Once Agnes would have corrected her, explained that she was a sheriff’s deputy, but travelers seemed only to become confused by the distinction. “Officer” was fine.
“What can I do for you, ma’am?”
“This whole evacuation.… How long do you think it will be before the governor knows if it’s necessary?”
Kids started fighting in the back of the van, their voices floating out through the window. In the passenger seat, another woman turned and snapped at them to be silent.

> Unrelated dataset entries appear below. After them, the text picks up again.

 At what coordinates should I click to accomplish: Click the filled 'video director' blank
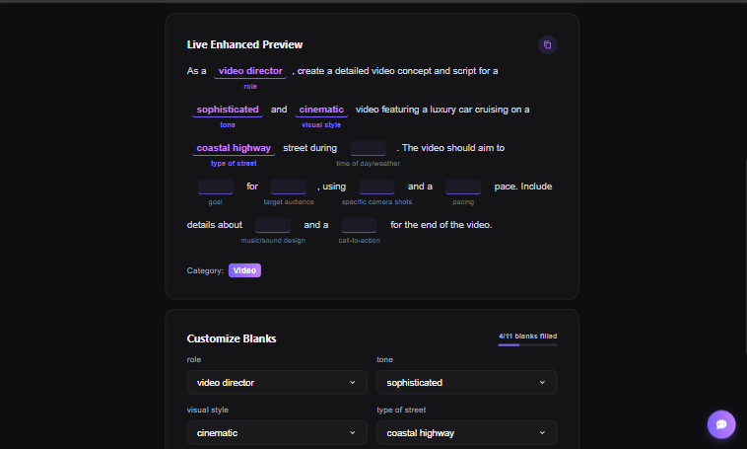(250, 71)
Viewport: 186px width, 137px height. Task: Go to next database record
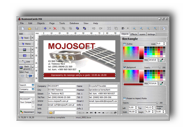click(x=87, y=113)
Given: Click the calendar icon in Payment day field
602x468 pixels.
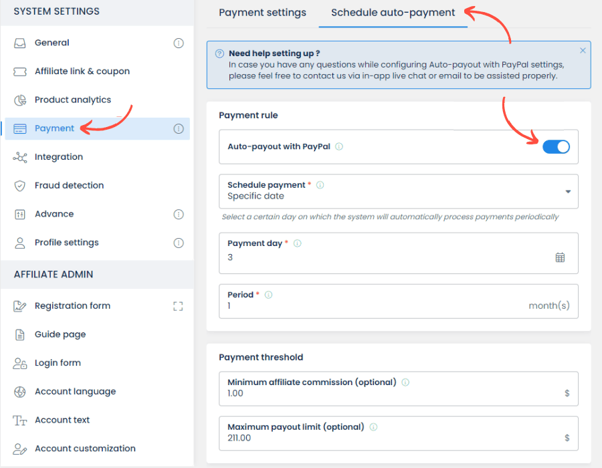Looking at the screenshot, I should [x=560, y=257].
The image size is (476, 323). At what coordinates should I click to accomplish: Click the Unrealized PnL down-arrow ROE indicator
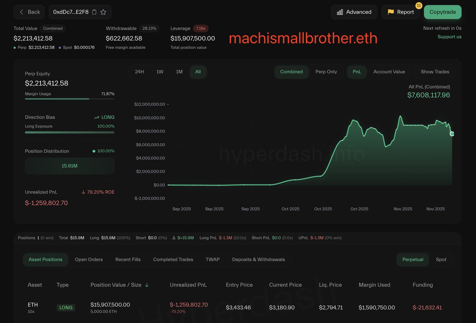tap(83, 192)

“Are you asking when we’ll know the storm’s path for certain?” Deputy Hayes said. “When you can come back?”
The woman’s forehead crinkled, as if the deputy’s tone irritated her. “Well, if the storm doesn’t make landfall here—”

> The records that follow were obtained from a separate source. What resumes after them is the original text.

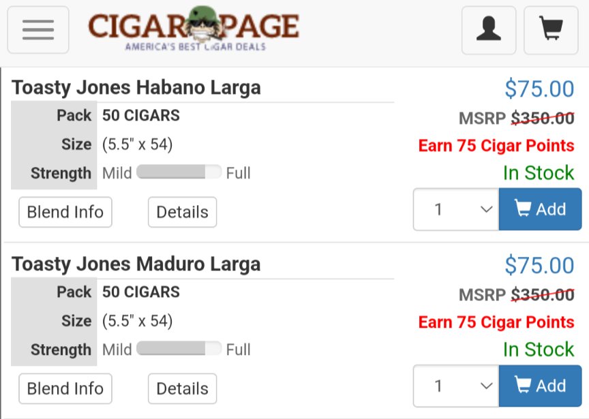Click Habano Larga $75.00 price

pyautogui.click(x=539, y=89)
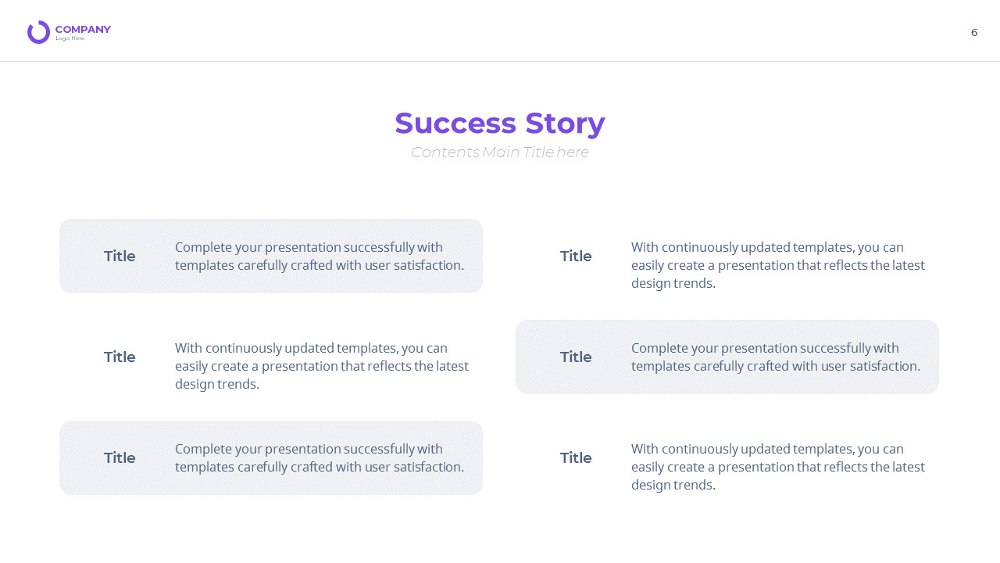Select the description text in the top-left shaded box
This screenshot has width=1000, height=563.
[320, 256]

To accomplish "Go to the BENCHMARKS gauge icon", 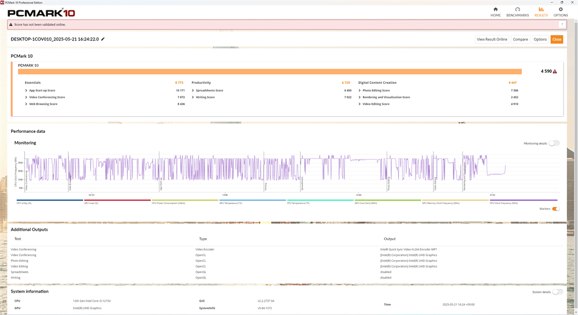I will [517, 10].
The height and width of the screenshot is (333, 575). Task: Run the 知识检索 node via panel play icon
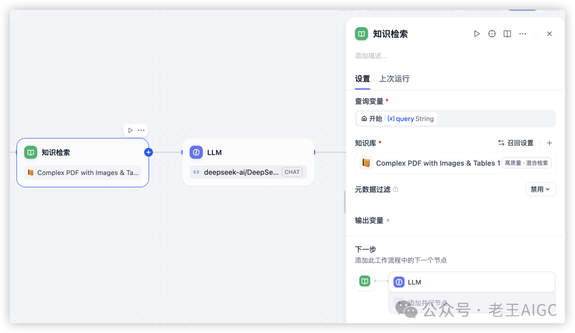pyautogui.click(x=477, y=34)
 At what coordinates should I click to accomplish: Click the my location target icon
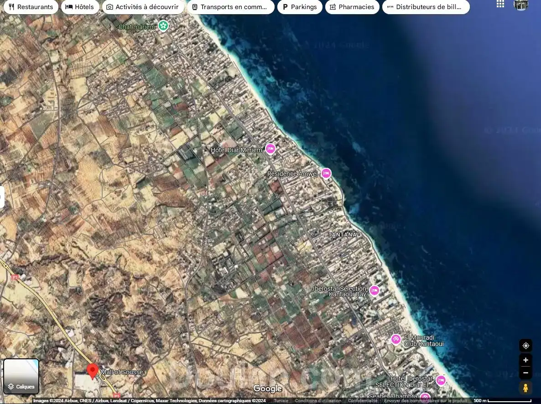pyautogui.click(x=525, y=346)
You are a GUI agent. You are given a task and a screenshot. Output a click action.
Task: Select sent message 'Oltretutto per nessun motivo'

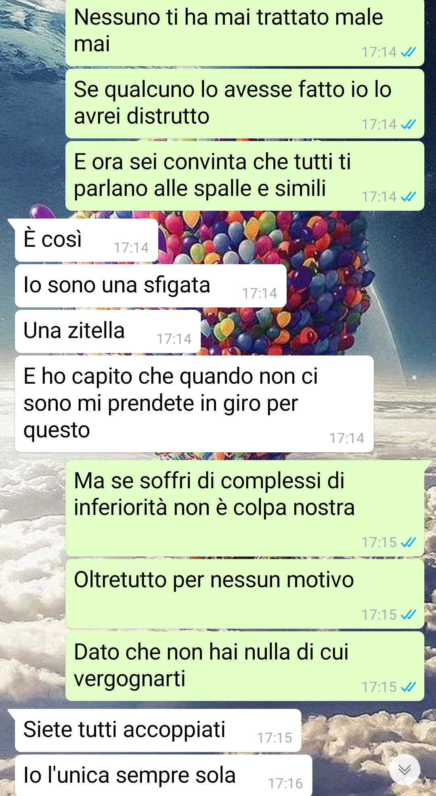tap(245, 594)
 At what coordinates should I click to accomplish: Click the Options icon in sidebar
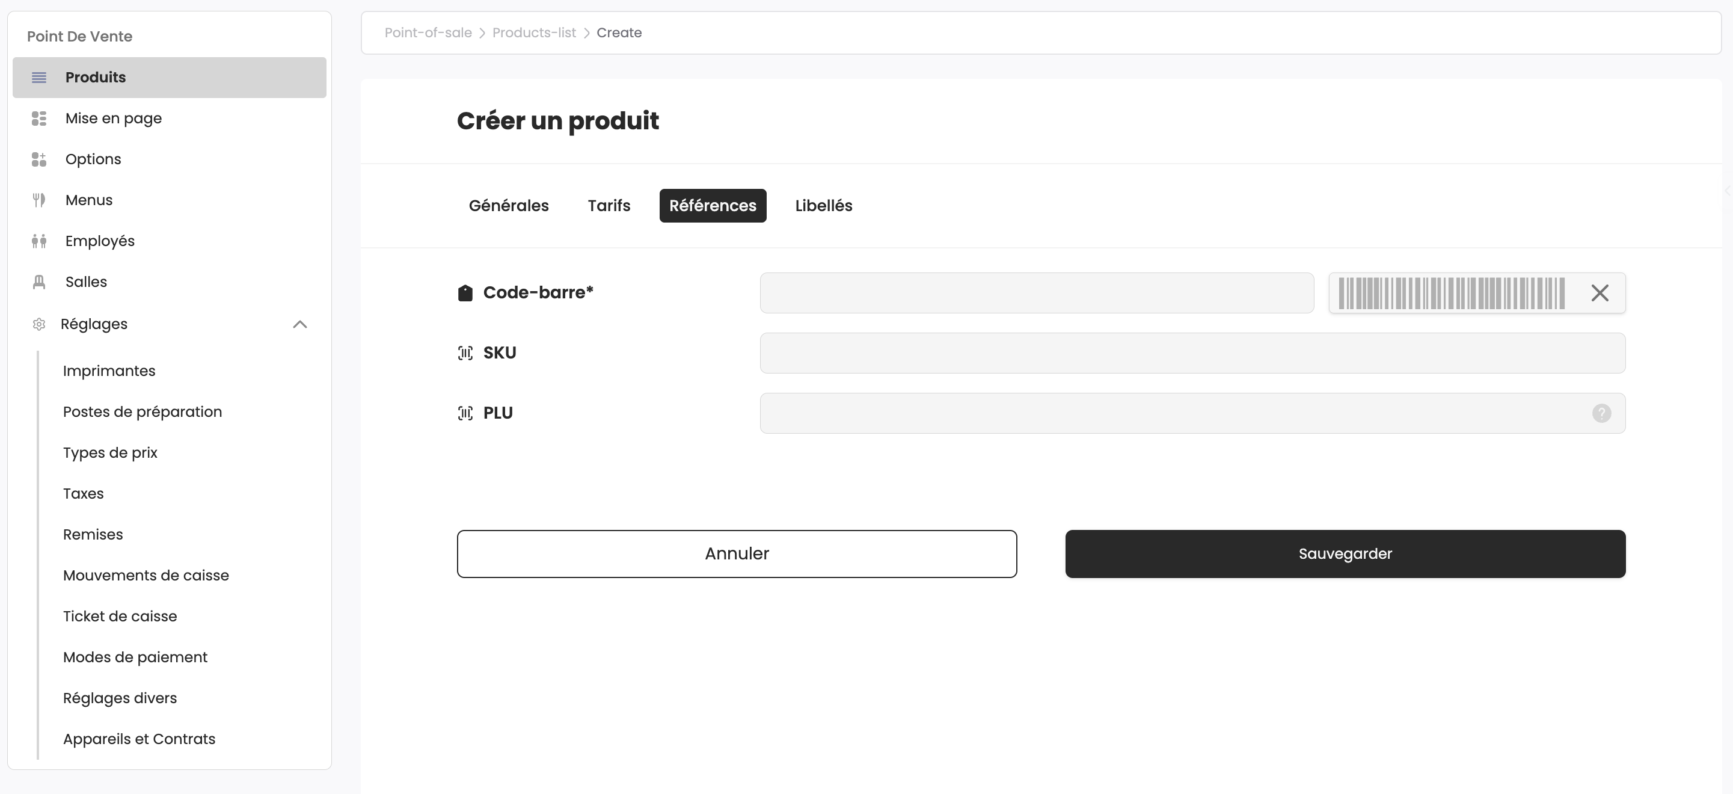[39, 159]
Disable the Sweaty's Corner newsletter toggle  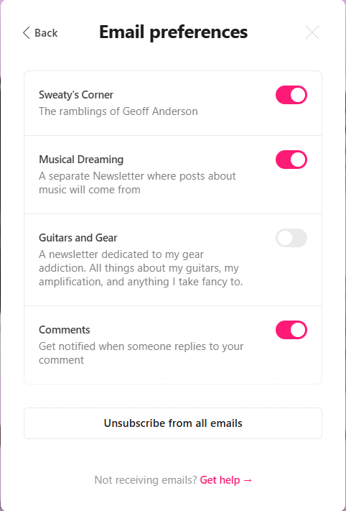tap(291, 95)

“Go somewhere and settle in, ma’am,” Deputy Hayes said. “The governor and his staff are watching the reports the same as you and I are. As soon as he’s sure it is safe for you to come back onto the island, he will make that announcement.”
The woman in the passenger seat began to mutter angrily, rude words sprinkled into her monologue despite the presence of the children. The driver cast Deputy Hayes a regretful glance as she began to drive away, leaving the street empty for a moment. The deputy looked up and down the street and what she saw worried her deeply. Even though they should know better, even though the whole world had seen coverage of one extreme weather event after another, people just assumed everything would be fine.

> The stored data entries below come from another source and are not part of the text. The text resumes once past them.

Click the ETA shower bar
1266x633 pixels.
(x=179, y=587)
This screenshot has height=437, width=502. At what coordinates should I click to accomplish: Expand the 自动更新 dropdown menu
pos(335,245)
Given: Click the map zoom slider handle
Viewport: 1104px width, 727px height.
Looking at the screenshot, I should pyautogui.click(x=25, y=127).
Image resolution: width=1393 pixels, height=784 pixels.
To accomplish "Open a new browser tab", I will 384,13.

Headlights swept around the corner to her left—a car coming the opposite direction. Someone returning to Captiva, maybe from a restaurant on Sanibel. Deputy Hayes sighed. What she wanted to do was stop the car, ask the passengers how stupid they must be to stay when rational thought suggested getting the fuck off the island would be the right move. Instead, she stood where she was. The sheriff had posted her out here to facilitate with the evacuation, but it was after ten p.m. and the flow of traffic had trickled down to almost nothing. The people who were going to leave tonight had already gone.
“Excuse me, Deputy?”
She spun around, boots crunching on the gravel in the Manatee Grill’s parking lot. Unconsciously, she shifted her hand so that she could quickly draw her gun if she needed to, but she relaxed when she recognized Charlie Wellman, the restaurant’s owner. Wellman shambled toward her, six-foot-six and pushing three-hundred-and-fifty pounds. He’d played pro football for many years, finishing his career with the Miami Dolphins. Though he’d racked up some impressive statistics, commentators had noticed the Florida native’s weight and what they perceived to be his slowness, and they’d nicknamed him the Manatee. With his thick gray mustache he looked more like a walrus, but the name had stuck. His local friends usually just called him Tee for short.
“Evening, Mr. Wellman.”
The man smoothed his mustache. “Anything I can get for you? Something to eat? A coffee?”
Deputy Hayes softened. “Kind of you, but I’m okay. Just another hour out here, I think, unless the voluntary order becomes mandatory overnight.”
Wellman stiffened. “You anticipate that happening?”
“I don’t know what to anticipate.”
“I hate this ‘voluntary’ bullshit,” Wellman said. “It’s such a cop-out. Either evacuate or don’t. If there’s not enough danger to force an evacuation, what’s the point of fucking up people’s vacations—not to mention my profits—by scaring them away?”
She almost gave an honest reply, because she agreed. People weren’t frightened enough by something the authorities told them might never happen at all. They had come seeking paradise and they would not abandon it voluntarily. But there was another side to that argument.
“You ever been in the middle of an evacuation from Captiva or Sanibel?”
“By boat,” Wellman replied. “From here to the mainland.” He shrugged. “But I know the traffic is a nightmare.”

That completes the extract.